# PAGE
***

US PPI rises strongly; Canada building permits slip; US wholesale trade strong; Xi talks of reform, tariff reduction; IMF sees global housing market; UST 10yr at 2.81%; oil leaps and gold up; NZ$1 = 73.7 USc; TWI-5 = 74.8

Here's our summary of key events overnight that affect New Zealand, with news of conciliatory comments out of China, but sharp rises in oil prices.

But first, you should know that our offices are without power this morning, so there will be no video version today.

In the US underlying protucer prices rose more than analysts were expecting, another sign that American inflation pressures may be building. Year on year, these March prices are up +3.0%.

In Canada housing starts came in slightly better than expected in March, but building permits came in much weaker than expected. That indication of future building is a worry.

***

# RECORD EXCERPTS
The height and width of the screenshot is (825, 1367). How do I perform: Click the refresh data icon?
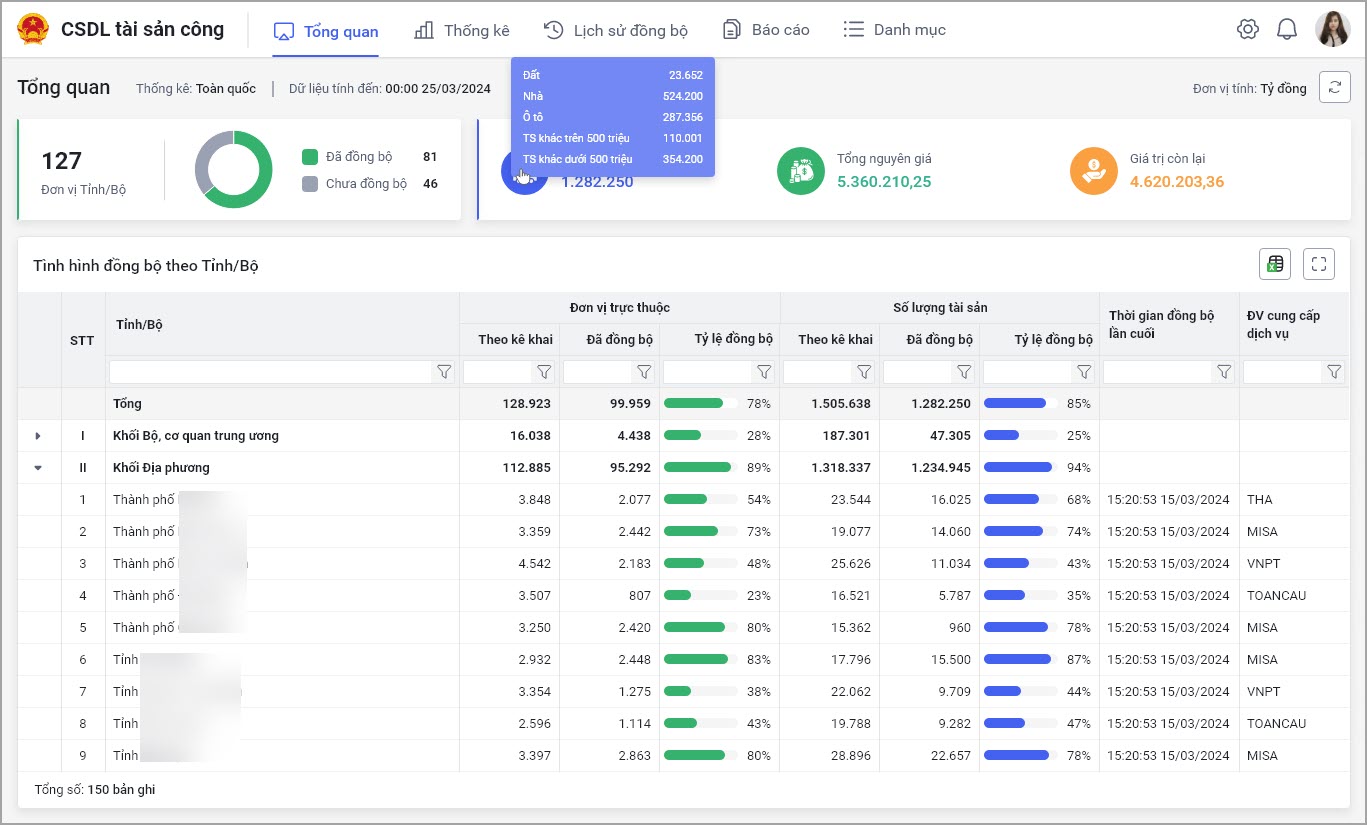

***

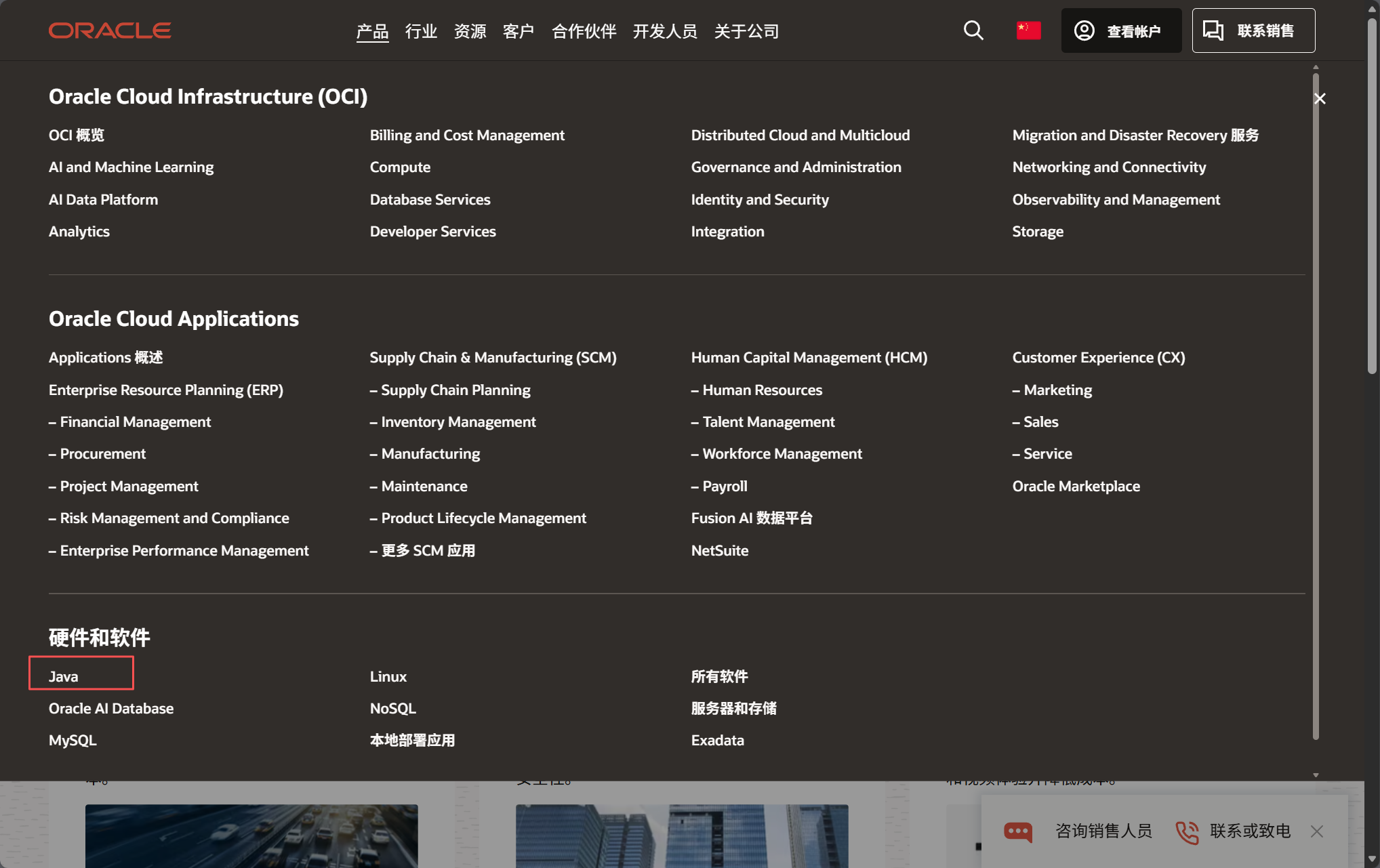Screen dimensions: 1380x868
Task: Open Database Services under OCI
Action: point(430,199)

***

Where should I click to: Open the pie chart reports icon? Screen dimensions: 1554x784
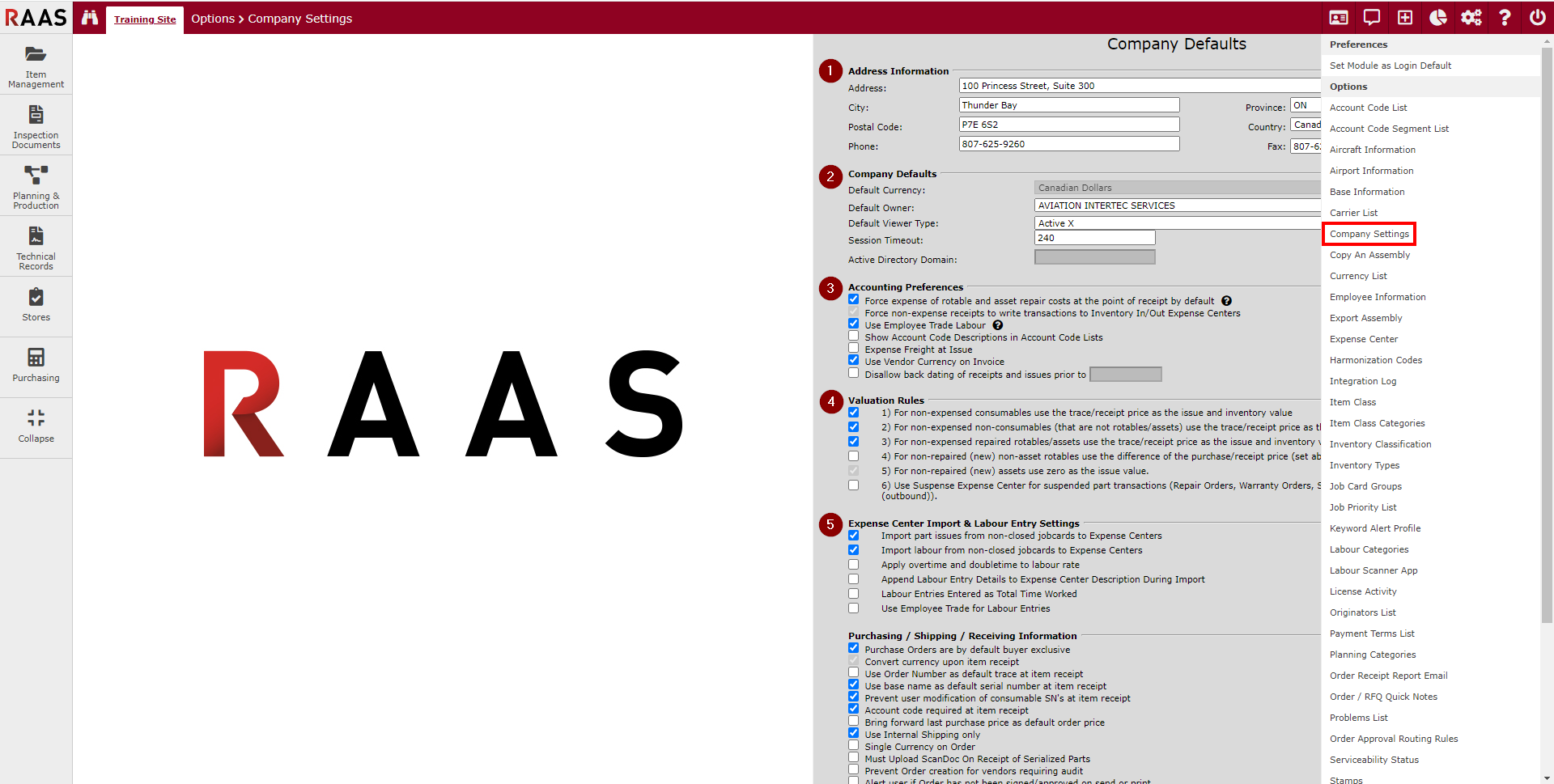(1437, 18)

***

# PROBLEMS TO SOLVE
- a) According to the news summary, why will there be no video version today?
- b) Rewrite everything in the news summary from "Here's our summary" down to "is a worry.", switching "power" to "electricity".
The listing has no connection to the news summary.

# TASK RESULTS
- a) The offices are without power this morning.

- b)
Here's our summary of key events overnight that affect New Zealand, with news of conciliatory comments out of China, but sharp rises in oil prices.

But first, you should know that our offices are without electricity this morning, so there will be no video version today.

In the US underlying protucer prices rose more than analysts were expecting, another sign that American inflation pressures may be building. Year on year, these March prices are up +3.0%.

In Canada housing starts came in slightly better than expected in March, but building permits came in much weaker than expected. That indication of future building is a worry.